[I-P3-2-03] 遺伝性不整脈治療におけるナドロールの有効性
Keywords:ナドロール, 遺伝性不整脈, β遮断薬
【背景】先天性QT延長症候群(LQTS)の1型や2型、カテコラミン誘発性多形性心室頻拍(CPVT)において、β1非選択性であるプロプラノロールやナドロールの有効性が示されており、特にLQTS2においてはナドロールが推奨されている。
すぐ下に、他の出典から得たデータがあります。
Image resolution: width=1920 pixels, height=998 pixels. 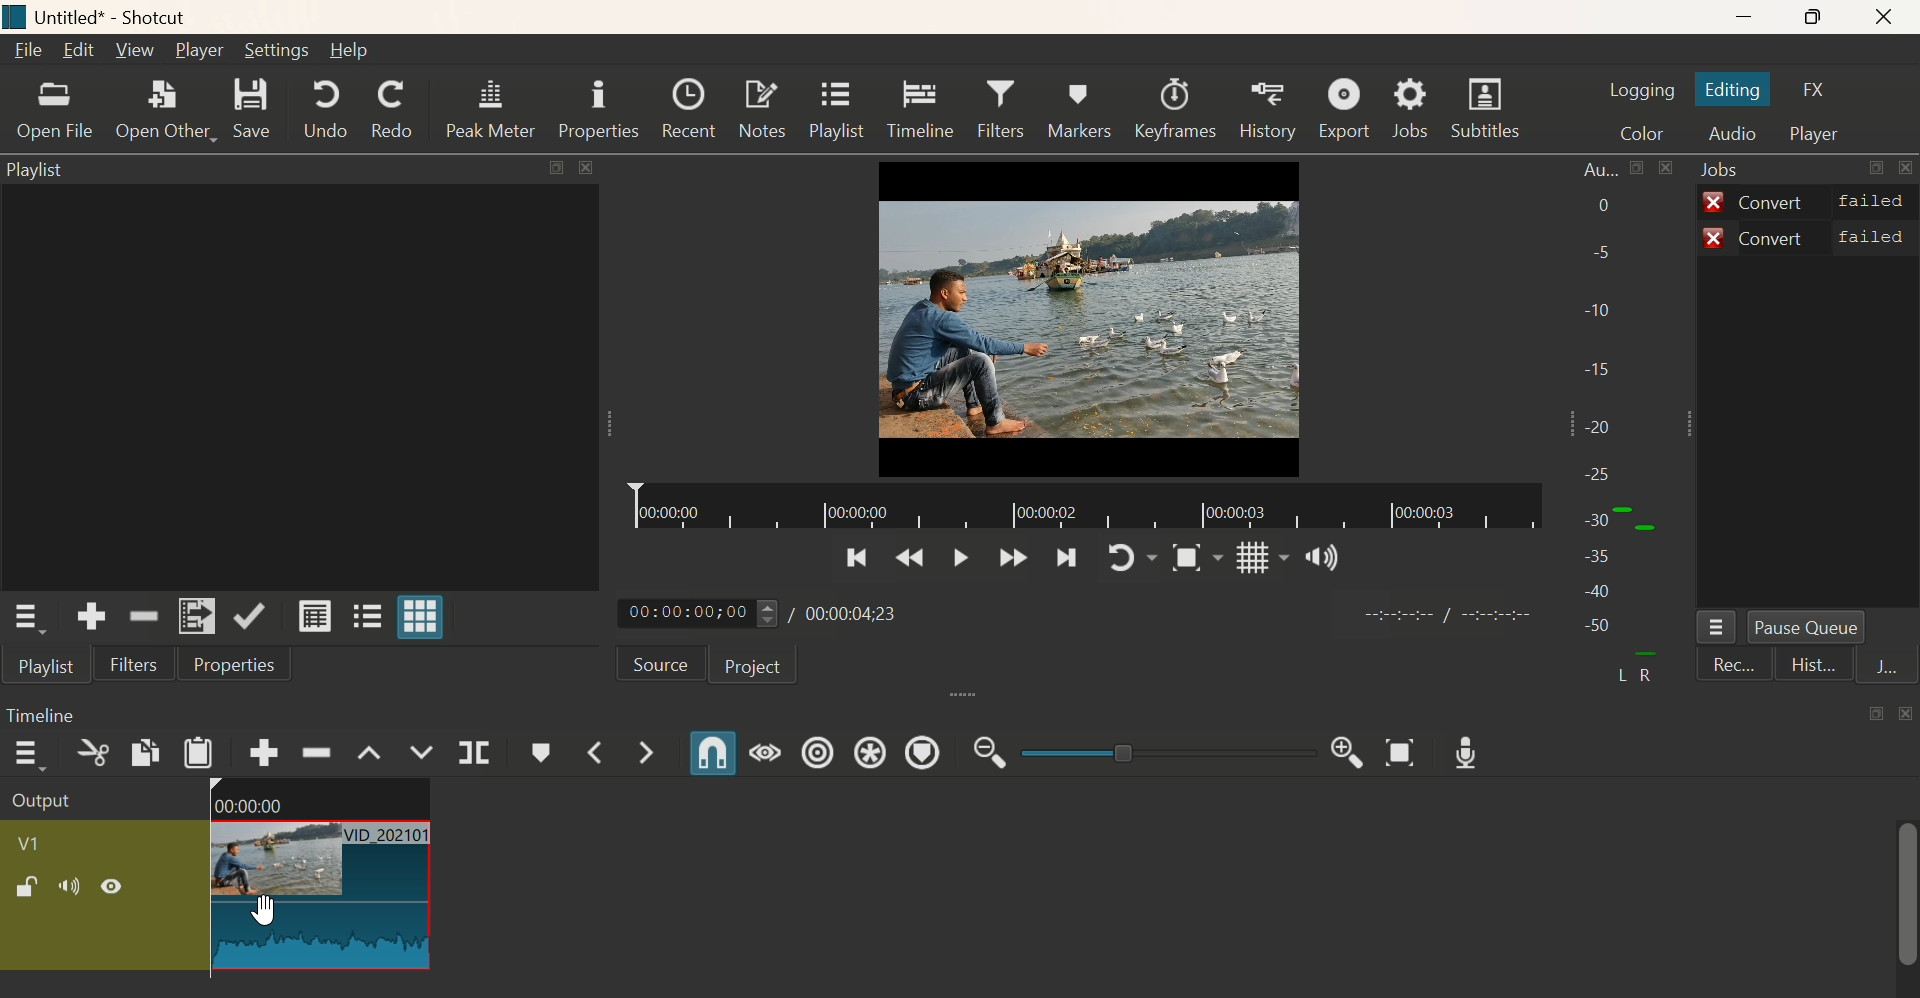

【目的】LQTSやCPVTにおけるナドロールの有効性を検討する。【対象】2009年11月から2022年1月31日までに当科においてLQTSあるいはCPVTに対しナドロールを処方した症例。【方法】カルテ記載を用いた後方視的検討。【結果】症例は10例。年齢の中央値は15.5歳(1歳ー52歳)。LQTS1が3例、LQTS2が5例、CPVTが2例である。Torsades des Pointes(TdP)や失神イベントに対する二次予防で開始された症例が8例、家族例に対する一次予防で開始された症例が2例であった。他剤から変更になった症例が4例で、2例は無効、1例はふらつきによる不耐用、1例は治療強化のため変更となっている。観察期間は中央値48か月(5か月ー61.4か月)で、その間に2例のBreak through event(BTE)があった。2例ともLQTS2で、一例はふらつきのため常用量の半分しか投与されていなかった。いずれもICDを植え込まれ、ナドロール増量と共に心房ペーシングリズムとなっている。【考察】BTEが発生した症例でもナドロールを増量することで、最終的に全例においてコントロールが出来ている。徐脈となる症例では心房ペーシングを行う事で増量することが出来ている。他のβ遮断薬に比べて非選択性である事と半減期が長いことからコンプライアンスもよく、有効性が高いと考えられた。